For many people, allergies are linked to the arrival of spring. For these people, this season means feeling below par, a sore throat, sneezes and watery eyes. However, as Dr. Carolina Medina – member of the Spanish Academy of Dermatology and Venereology – points out, there are many other types of allergies, not only those linked to pollen. Among these allergies, cutaneous allergies (skin allergies) hold particular relevance, i.e. allergies that cause skin reactions.
Allergy to exercise
Allergies can be caused by physical exercise. Some people experience symptoms after exercising such as small welts that itch constantly and gradually disappear a while after exercising.
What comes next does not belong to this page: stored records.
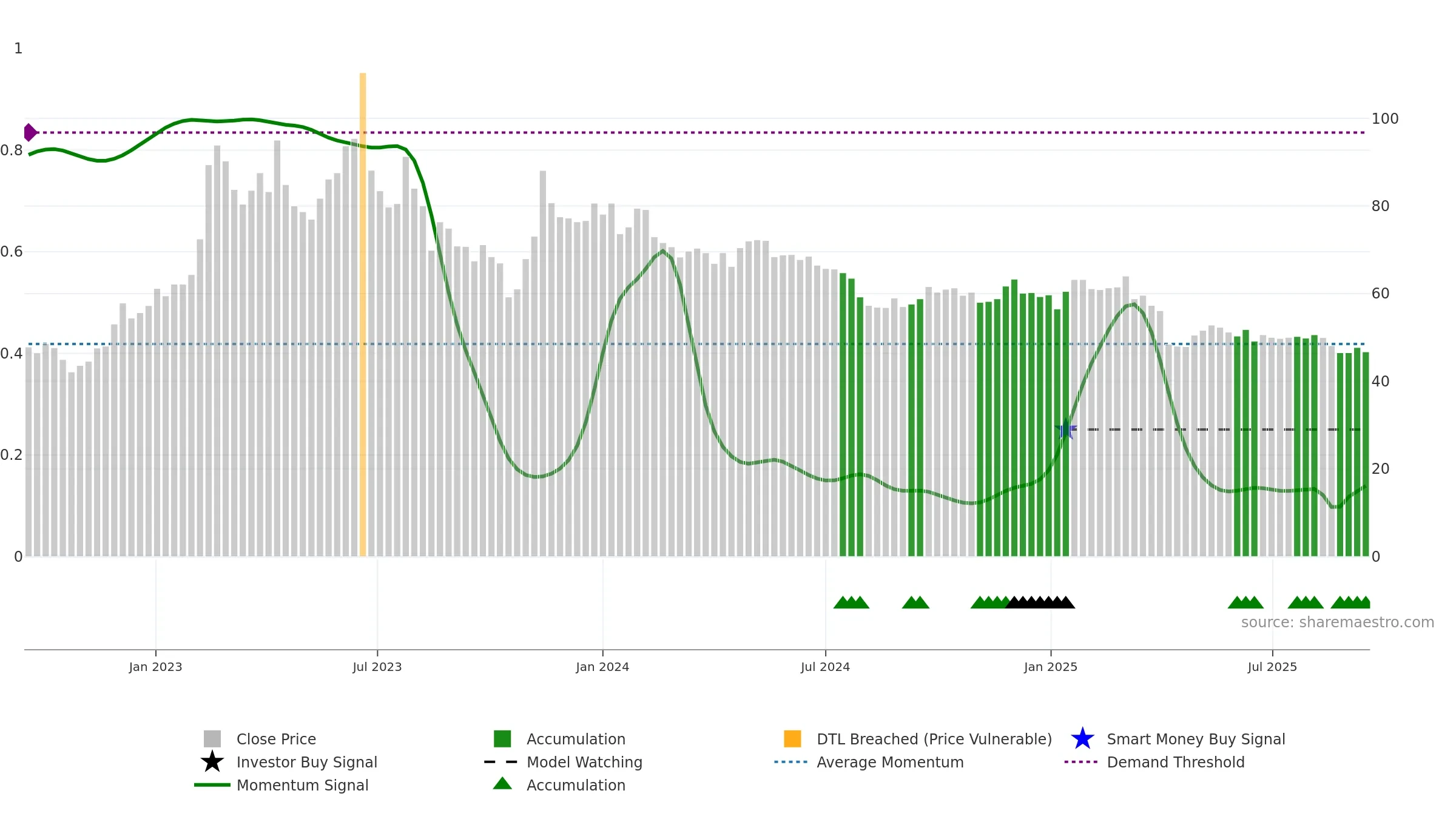1456x819 pixels.
Task: Click the green Accumulation square legend icon
Action: (502, 739)
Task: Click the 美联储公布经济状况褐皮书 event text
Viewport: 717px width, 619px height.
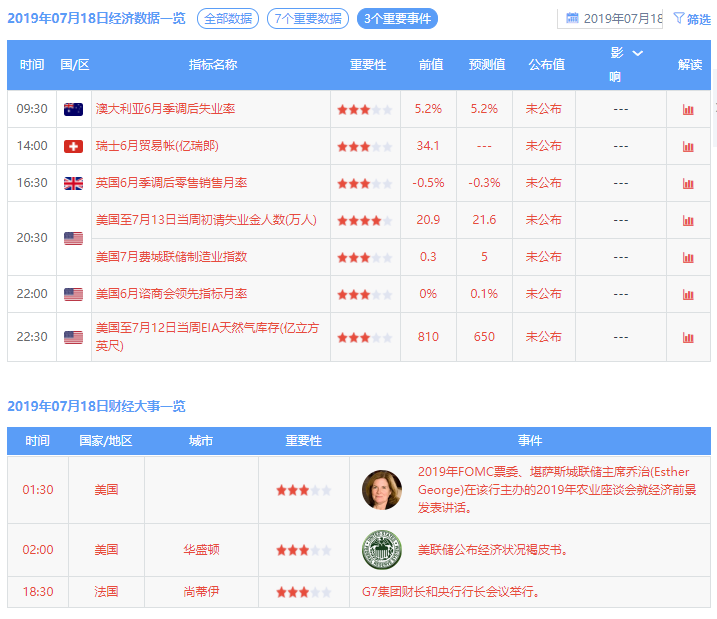Action: [492, 550]
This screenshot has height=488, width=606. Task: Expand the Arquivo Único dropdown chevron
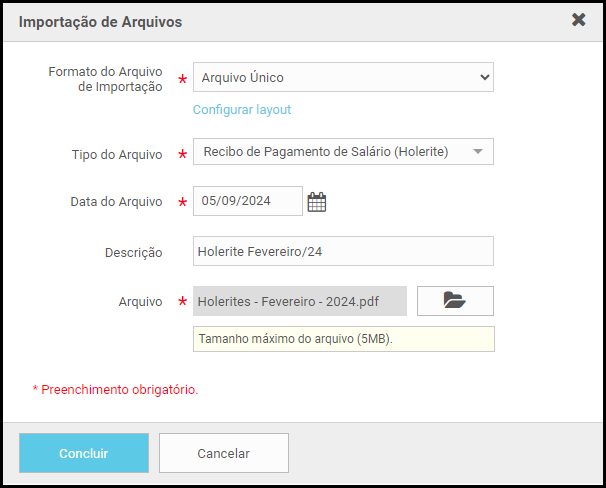coord(485,77)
Urticaria (also known as hives)
Urticaria is not particularly common but can be triggered by changes in temperature: cold, heat, sunlight, and even water.
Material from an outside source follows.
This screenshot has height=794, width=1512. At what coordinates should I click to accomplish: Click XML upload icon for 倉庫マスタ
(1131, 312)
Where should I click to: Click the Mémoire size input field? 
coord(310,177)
Allergic reaction to sunscreens
This is another allergy that is fairly uncommon but there are some people who are allergic to sunscreen products. These can cause two different reactions – either getting a rash when the product is applied on your skin or experiencing it after the chemicals have reacted with sunlight.
Allergic reaction to cosmetic products
Normally, this type of allergic reaction is caused by a preservative which is present in many cosmetics and, also, personal hygiene and body care products; furthermore, it can be found in household cleaning products (soap, fabric conditioner).
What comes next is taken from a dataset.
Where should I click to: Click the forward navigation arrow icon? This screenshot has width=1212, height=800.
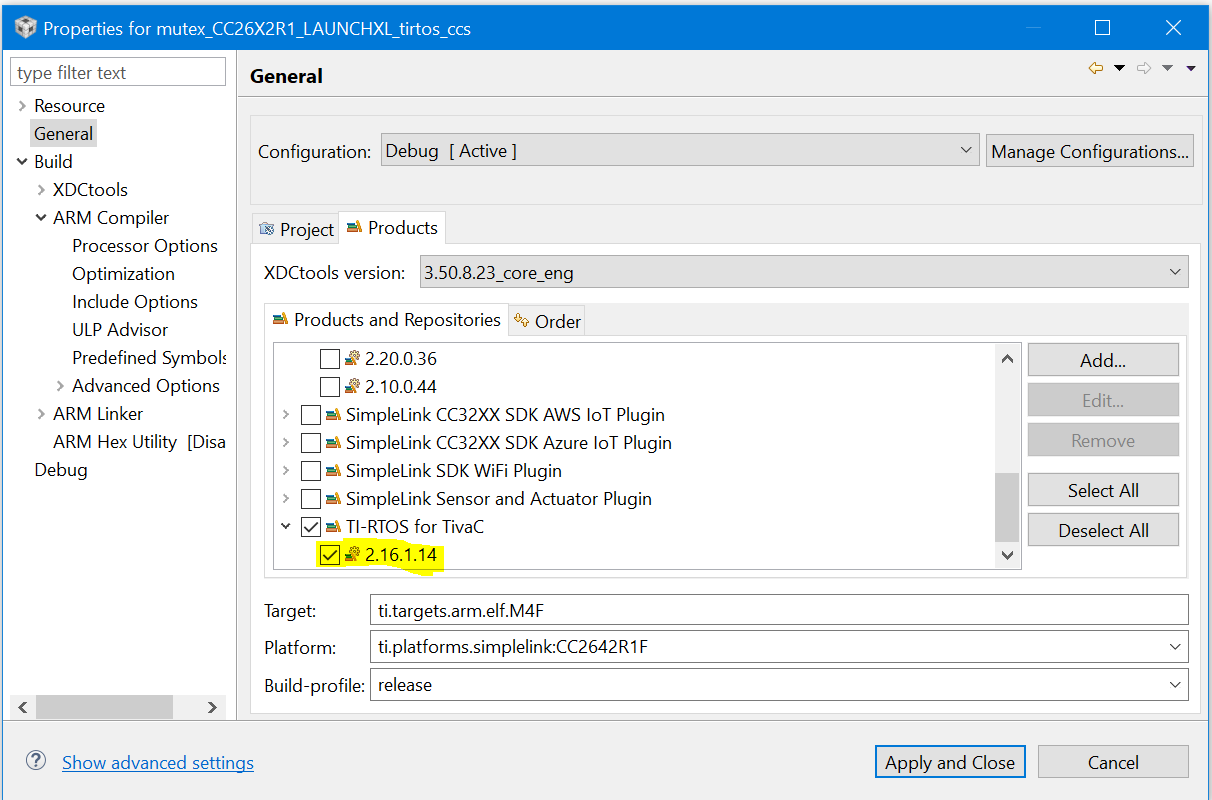[1144, 68]
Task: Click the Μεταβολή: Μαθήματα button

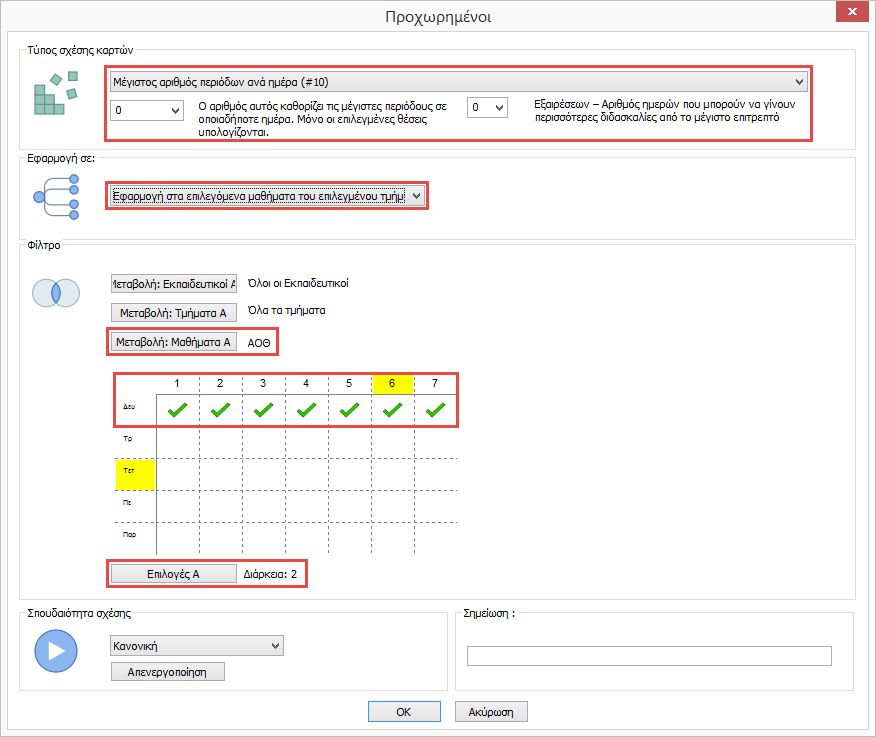Action: pos(173,342)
Allergy to own hormones in women
This allergy frequently develops just before a woman’s period. The allergic reaction is due to progesterone, a hormone which is secreted by the ovaries.
How to treat allergies?
When a person knows what they are allergic to something, the most effective way of managing the allergy is obviously to avoid the allergen that causes the reaction whenever possible. Furthermore, when a person suffers an allergic reaction for the first time, it is important to identify and recognise the symptoms on time, in order to be able to treat the allergy correctly.
The most common symptoms are:
- skin rash
- dry, red and cracked skin
- watering eyes
- runny or blocked nose
- breathing difficulties
As some allergic reactions can be potentially life-threatening, it is important that persons at risk carry an epinephrine autoinjector with them at all times.